Area di origine: Areali frutticoli della Sardegna
Rischio di estinzione e/o erosione genetica: Si
Agricoltori custodi: PORQUEDDU Salvatore Matteo
Sa pira Mamoi viene citata solo nel 1985 tra le cultivar studiate dall’Istituto per l’arboricoltura Mediterranea del CNR. La ragione dipende sia dalla scarsa diffusione di questa cultivar sull’Isola, (pochi comuni e ad una altitudine non inferiore agli 800/900 m.s.l.m.), sia per il suo aspetto: si consuma ammezzita. Alcune testimonianze riferiscono di un frutto gradito ai pastori in periodo di transumanza o quando trascorrevano mesi in montagna, grazie alla sua lunga serbevolezza. Agabbio la descrive come una “cultivar piuttosto rustica con frutti di scarso valore qualitativo reperita a Desulo e diffusa nel territorio circostante”; Camarda l’ha riscontrata sul massiccio del Gennargentu, accanto a vecchi ovili, innestata su perastri. Per alcuni trattasi di pera di scarso valore, per altri è invece un frutto con caratteristiche organolettiche molto “personali” e decise, che può essere conservato a lungo per mesi, persino in salamoia. I testimoni intervistati raccontano di una pianta rustica, che “cresce da sola” ad una certa altitudine, quasi allo stato selvatico in diverse zone del desulese. Il frutto, raccolto non ancora maturo, viene conservato per mesi in contenitori di terracotta, immerso in acqua di fonte, da rinnovare periodicamente, con aggiunta di un po' di sale o di aceto. Può farsi anche “sa pibarda” : la pera, tagliata a metà, viene essiccata e disidratata al sole per essere poi consumata per tutto l’autunno e l’inverno. Col tempo il frutto tende ad ammezzire, come altre varietà antiche di pere, ma rimane assolutamente edule. Trattandosi di pere molto profumate e durevoli venivano anche utilizzate per profumare i cassetti o le cassapanche.

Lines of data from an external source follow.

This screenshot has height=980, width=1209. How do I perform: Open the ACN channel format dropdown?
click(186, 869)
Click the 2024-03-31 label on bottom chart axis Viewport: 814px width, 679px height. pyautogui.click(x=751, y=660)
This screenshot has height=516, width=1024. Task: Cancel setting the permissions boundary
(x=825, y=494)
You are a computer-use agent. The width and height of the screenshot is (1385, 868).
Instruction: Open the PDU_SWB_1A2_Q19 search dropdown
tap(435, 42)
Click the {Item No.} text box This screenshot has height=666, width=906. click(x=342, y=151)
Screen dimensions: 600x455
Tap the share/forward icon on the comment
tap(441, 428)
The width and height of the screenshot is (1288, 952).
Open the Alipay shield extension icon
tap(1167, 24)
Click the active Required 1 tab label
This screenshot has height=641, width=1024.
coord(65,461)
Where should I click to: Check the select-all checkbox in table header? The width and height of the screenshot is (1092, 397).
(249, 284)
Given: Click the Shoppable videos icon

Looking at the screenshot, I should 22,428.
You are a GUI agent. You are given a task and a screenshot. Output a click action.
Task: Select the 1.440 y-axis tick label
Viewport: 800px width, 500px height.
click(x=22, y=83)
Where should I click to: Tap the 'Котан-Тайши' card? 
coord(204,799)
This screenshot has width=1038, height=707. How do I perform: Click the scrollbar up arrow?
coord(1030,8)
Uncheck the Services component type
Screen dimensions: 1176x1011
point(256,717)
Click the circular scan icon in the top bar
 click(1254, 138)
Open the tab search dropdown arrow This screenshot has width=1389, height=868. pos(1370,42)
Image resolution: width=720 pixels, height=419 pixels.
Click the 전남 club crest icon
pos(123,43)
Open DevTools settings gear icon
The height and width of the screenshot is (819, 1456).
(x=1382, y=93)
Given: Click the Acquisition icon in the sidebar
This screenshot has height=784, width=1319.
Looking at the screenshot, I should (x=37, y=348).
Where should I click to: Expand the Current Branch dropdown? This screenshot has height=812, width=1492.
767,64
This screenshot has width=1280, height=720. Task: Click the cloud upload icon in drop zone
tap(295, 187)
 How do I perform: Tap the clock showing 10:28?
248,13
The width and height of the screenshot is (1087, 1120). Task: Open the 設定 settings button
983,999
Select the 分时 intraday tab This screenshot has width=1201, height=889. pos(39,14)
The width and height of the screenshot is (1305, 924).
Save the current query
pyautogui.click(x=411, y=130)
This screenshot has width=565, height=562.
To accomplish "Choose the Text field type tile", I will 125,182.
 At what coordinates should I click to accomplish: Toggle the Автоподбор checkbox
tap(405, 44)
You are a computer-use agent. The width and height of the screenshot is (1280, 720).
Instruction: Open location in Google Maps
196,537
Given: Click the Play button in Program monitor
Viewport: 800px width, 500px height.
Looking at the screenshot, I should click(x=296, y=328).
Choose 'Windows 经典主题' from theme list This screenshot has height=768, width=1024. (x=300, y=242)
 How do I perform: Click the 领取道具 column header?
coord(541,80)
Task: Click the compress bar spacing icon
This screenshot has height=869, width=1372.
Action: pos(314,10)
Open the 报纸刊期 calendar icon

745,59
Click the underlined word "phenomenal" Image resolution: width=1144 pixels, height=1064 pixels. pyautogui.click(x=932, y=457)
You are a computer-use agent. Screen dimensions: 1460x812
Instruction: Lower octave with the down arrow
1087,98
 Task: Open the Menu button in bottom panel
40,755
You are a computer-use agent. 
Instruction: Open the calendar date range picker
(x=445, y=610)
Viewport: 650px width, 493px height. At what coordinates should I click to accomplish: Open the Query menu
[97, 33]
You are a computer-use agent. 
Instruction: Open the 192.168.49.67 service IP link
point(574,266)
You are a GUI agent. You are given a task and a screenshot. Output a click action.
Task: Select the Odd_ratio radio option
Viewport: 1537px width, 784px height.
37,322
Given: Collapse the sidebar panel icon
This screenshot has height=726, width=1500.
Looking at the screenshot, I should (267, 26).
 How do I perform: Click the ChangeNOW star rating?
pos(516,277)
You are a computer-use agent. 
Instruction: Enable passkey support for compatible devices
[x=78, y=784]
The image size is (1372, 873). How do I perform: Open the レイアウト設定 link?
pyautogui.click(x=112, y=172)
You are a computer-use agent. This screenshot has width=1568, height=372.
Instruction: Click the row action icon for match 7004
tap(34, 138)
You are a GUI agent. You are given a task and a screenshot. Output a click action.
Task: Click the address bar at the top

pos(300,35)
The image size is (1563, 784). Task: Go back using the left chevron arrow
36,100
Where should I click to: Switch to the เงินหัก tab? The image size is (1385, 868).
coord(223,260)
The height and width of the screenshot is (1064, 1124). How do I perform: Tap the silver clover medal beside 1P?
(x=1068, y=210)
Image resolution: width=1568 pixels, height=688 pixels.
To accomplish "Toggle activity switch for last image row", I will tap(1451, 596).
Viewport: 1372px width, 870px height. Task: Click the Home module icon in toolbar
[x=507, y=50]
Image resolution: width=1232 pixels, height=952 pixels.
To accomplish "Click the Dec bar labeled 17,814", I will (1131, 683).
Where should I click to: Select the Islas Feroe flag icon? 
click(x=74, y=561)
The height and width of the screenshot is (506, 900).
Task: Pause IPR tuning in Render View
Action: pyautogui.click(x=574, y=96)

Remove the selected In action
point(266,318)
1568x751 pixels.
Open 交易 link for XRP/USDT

Link e documenti correlati
Albero di medio vigore, a portamento espanso e mediamente produttivo, presenta rami di color marrone e giovani germogli la cui colorazione antocianica dell’apice vegetativo è assente o molto debole. La dimensione delle foglie è media, la forma dell’apice ottusa, la forma della base: troncata. La posizione della foglia, in relazione al ramo, è verso l’alto, mentre il rapporto lunghezza/larghezza della lamina fogliare è medio, la dentatura del margine nettamente seghettata, il picciolo lungo, le stipole assenti. L’epoca di inizio fioritura è tardiva, le gemme fiorali hanno lunghezza media, i petali sono separati, di forma ovata; stigma e stami sono allo stesso livello. Il diametro del fiore è grande. L’epoca di maturazione per la raccolta è molto tardiva, il frutto molto piccolo o piccolo, di forma sferoidale e di aspetto ceroso;la buccia è gialla con tonalità di sovraccolore rosso scuro, con rugginosità reticolare a zone, di spessore medio. Il peduncolo, obliquo rispetto all’asse, si presenta di media lunghezza e di spessore sottile, con profondità della cavità del peduncolo assente o molto piccola. Alla raccolta la cavità calicina del frutto è media, mentre l’ampiezza della stessa è ampia. La tessitura della polpa è grossolana, di consistenza e succosità media, il seme di forma ellittica. La polpa si presenta di color crema, molto aromatica, consistenza media, succosità media, tessitura grossolana e ammezzimento totale a maturazione. Il frutto si raccoglie non completamente maturo dall’albero evitando di farlo cadere a terra per non comprometterne la conservazione. Il momento giusto per raccoglierlo è quando la buccia da verde con una parte rossa, diventa giallo-rossa, nella prima decade di ottobre.